■ **Directions**
**A.** Please quote the office action word for word, starting at "DETAILED ACTION" and ending at "of the AIA .".
**B.** Answer these questions using the office action:
(i) On what date was the information disclosure statement received?
(ii) Which figures have the drawing objection?
(iii) What is the earliest effective filing date to which the application is entitled?
**C.** For each statement, say yes or no to whether the office action agrees with it, and quote the words that settle it.
(i) The objection to the drawings will be held in abeyance.
(ii) The application is being examined under the first inventor to file provisions of the AIA.
(iii) A drawing sheet submitted after the filing date must be labeled in its bottom margin.

■ **Source excerpt**
DETAILED ACTION
Notice of Pre-AIA or AIA Status
The present application, filed on or after March 16, 2013, is being examined under the first inventor to file provisions of the AIA .
Priority
Applicant’s claim for the benefit of a prior-filed application under 35 U.S.C. 119(e) or under 35 U.S.C. 120, 121, 365(c), or 386(c) is acknowledged. The earliest effective filing date to which the instant application is entitled is 12/18/2020.
Information Disclosure Statement
Receipt of an information disclosure statement on 03/25/2024 is acknowledged. The signed and initialed PTO-1449 has been mailed with this action.
Drawings
The drawings are objected to because:
With regard to Figures 4 and 6, the grayscale data labels are not all easily distinguishable from each other both in the graphs and in the keys of said graphs. It would be remedial to modify the data labels such that it is clear which data points correspond with which species or time point.
Corrected drawing sheets in compliance with 37 CFR 1.121(d) are required in reply to the Office action to avoid abandonment of the application. Any amended replacement drawing sheet should include all of the figures appearing on the immediate prior version of the sheet, even if only one figure is being amended. The figure or figure number of an amended drawing should not be labeled as “amended.” If a drawing figure is to be canceled, the appropriate figure must be removed from the replacement sheet, and where necessary, the remaining figures must be renumbered and appropriate changes made to the brief description of the several views of the drawings for consistency. Additional replacement sheets may be necessary to show the renumbering of the remaining figures. Each drawing sheet submitted after the filing date of an application must be labeled in the top margin as either “Replacement Sheet” or “New Sheet” pursuant to 37 CFR 1.121(d). If the changes are not accepted by the examiner, the applicant will be notified and informed of any required corrective action in the next Office action. The objection to the drawings will not be held in abeyance.

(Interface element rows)
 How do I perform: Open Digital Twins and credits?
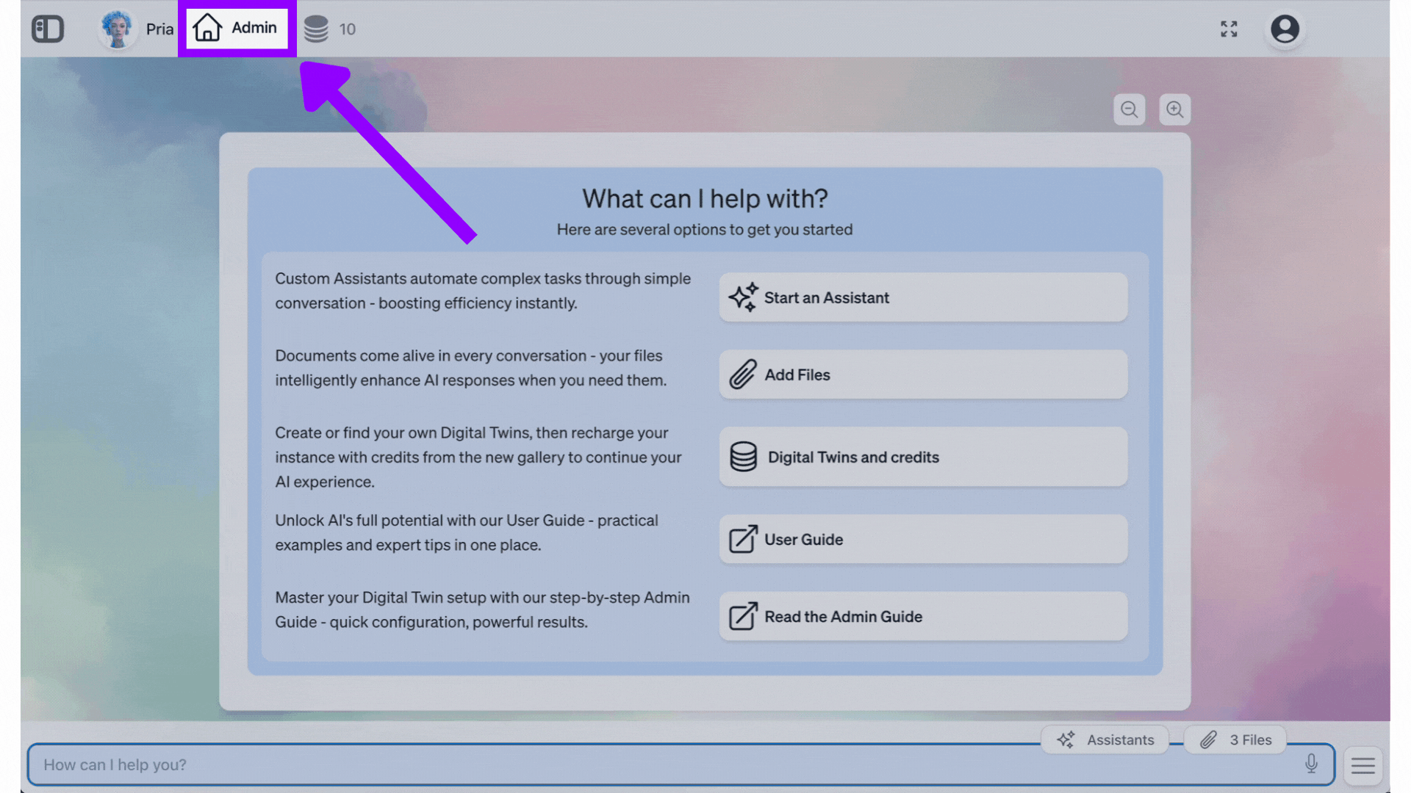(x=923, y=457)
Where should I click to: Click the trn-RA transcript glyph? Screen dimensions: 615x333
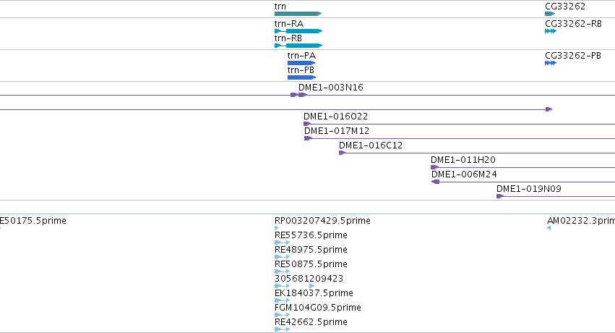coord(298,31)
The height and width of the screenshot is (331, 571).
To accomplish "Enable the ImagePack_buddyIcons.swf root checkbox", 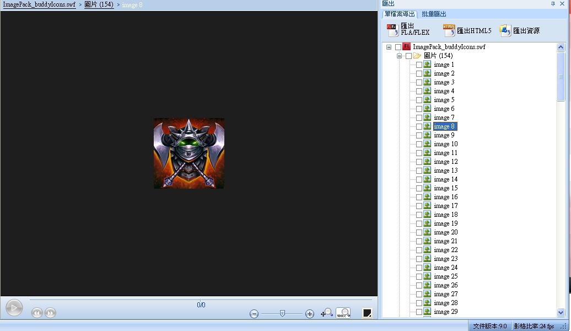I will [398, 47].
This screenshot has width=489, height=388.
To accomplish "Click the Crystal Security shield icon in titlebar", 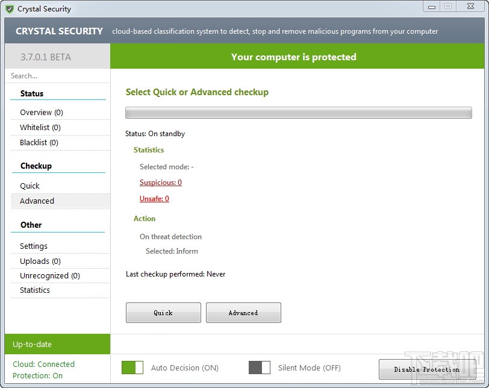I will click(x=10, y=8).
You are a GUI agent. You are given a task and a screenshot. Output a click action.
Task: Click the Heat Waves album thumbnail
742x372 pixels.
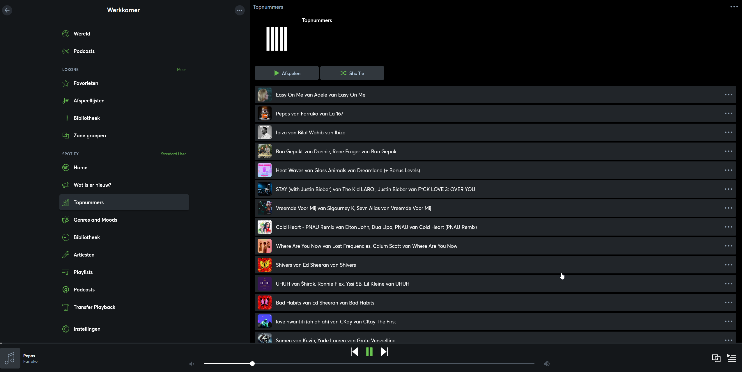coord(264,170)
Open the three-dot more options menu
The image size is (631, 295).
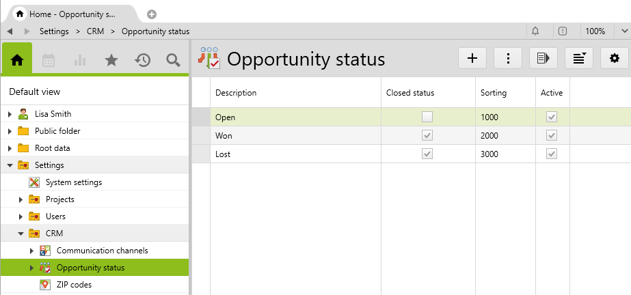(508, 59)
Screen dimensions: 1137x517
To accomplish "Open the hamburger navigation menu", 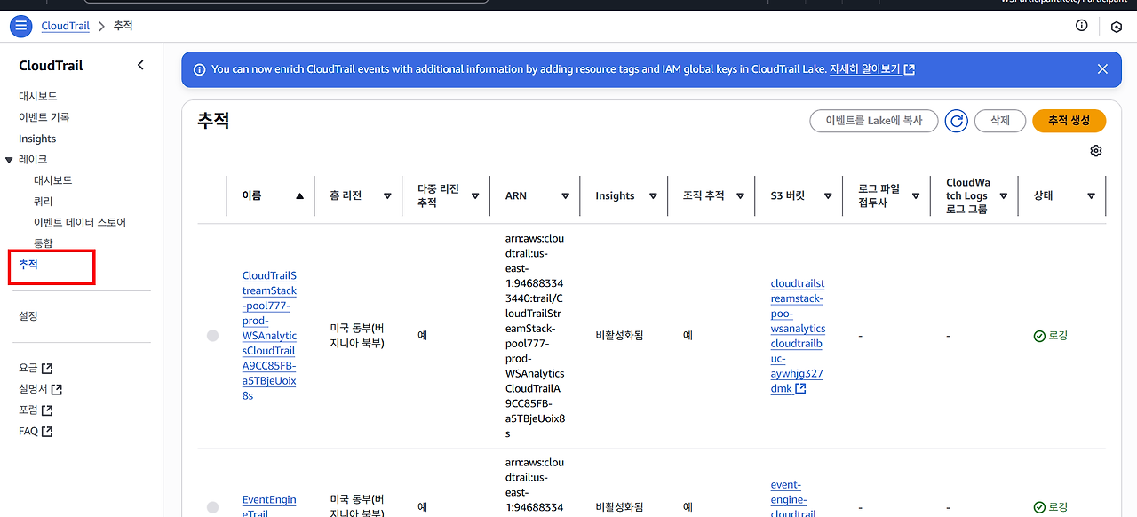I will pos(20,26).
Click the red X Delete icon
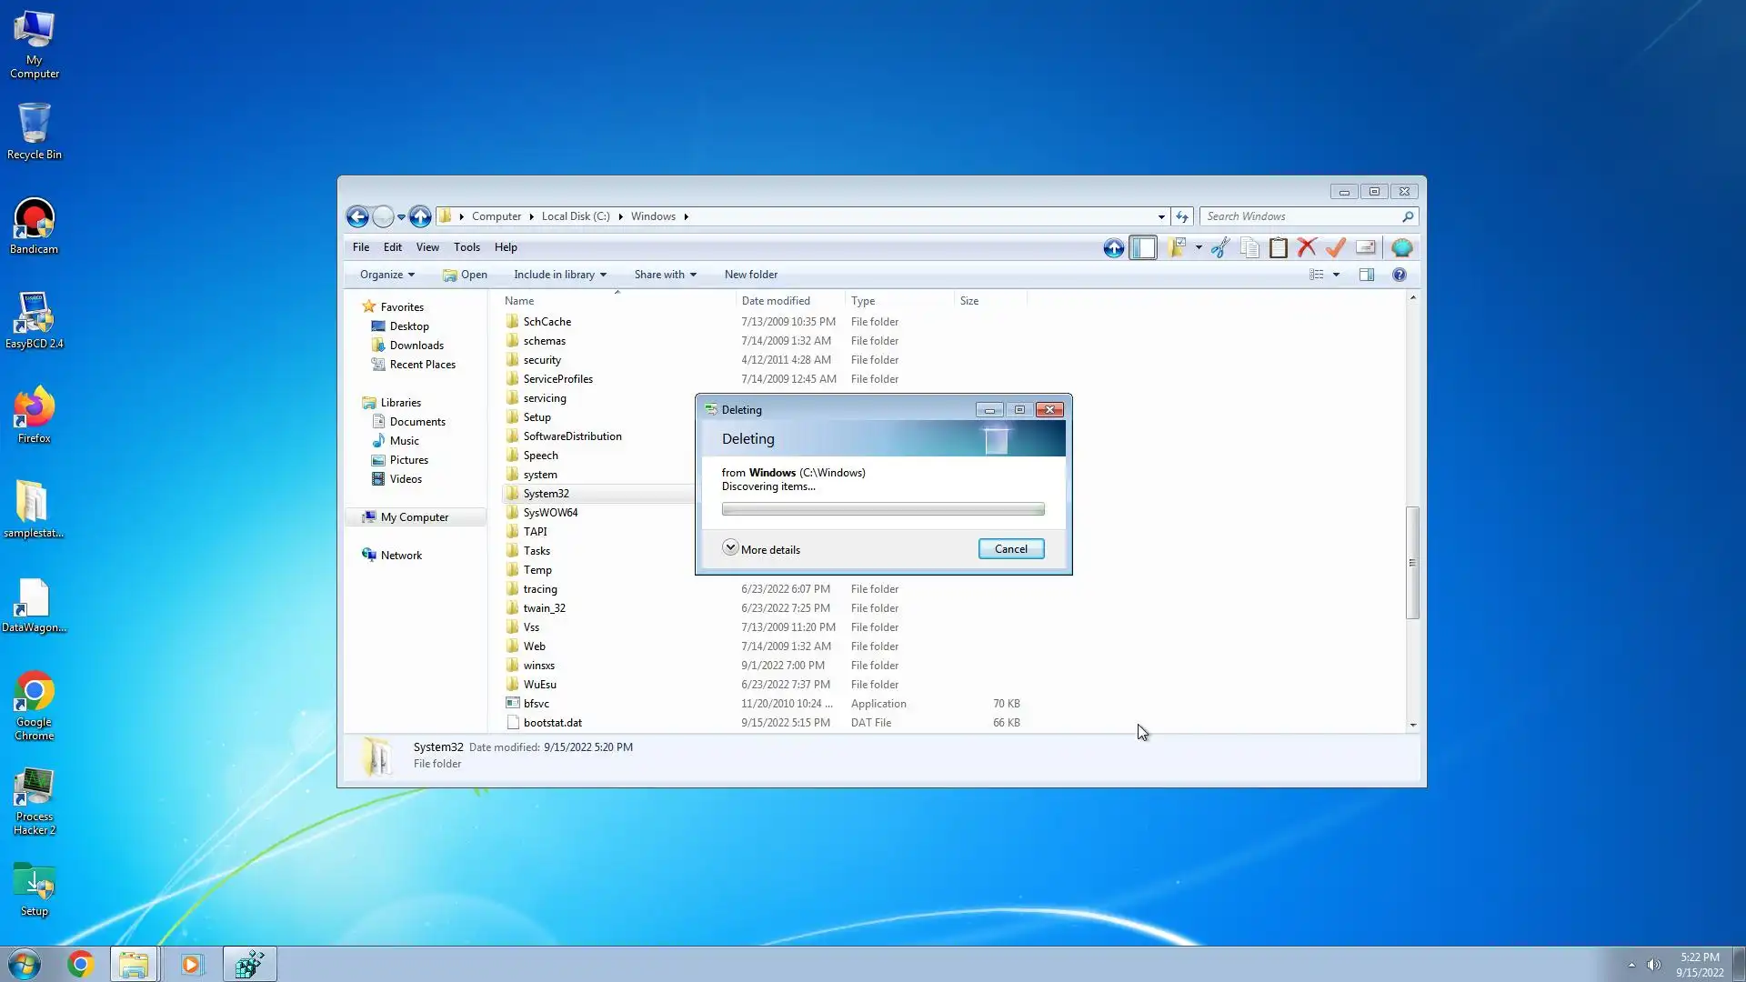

■ **Exercise responses**
**A.**
DETAILED ACTION
Notice of Pre-AIA or AIA Status
The present application, filed on or after March 16, 2013, is being examined under the first inventor to file provisions of the AIA .

**B.**
(i) 03/25/2024
(ii) Figures 4 and 6
(iii) 12/18/2020

**C.**
(i) No: "The objection to the drawings will not be held in abeyance."
(ii) Yes: "is being examined under the first inventor to file provisions of the AIA"
(iii) No: "must be labeled in the top margin as either “Replacement Sheet” or “New Sheet”"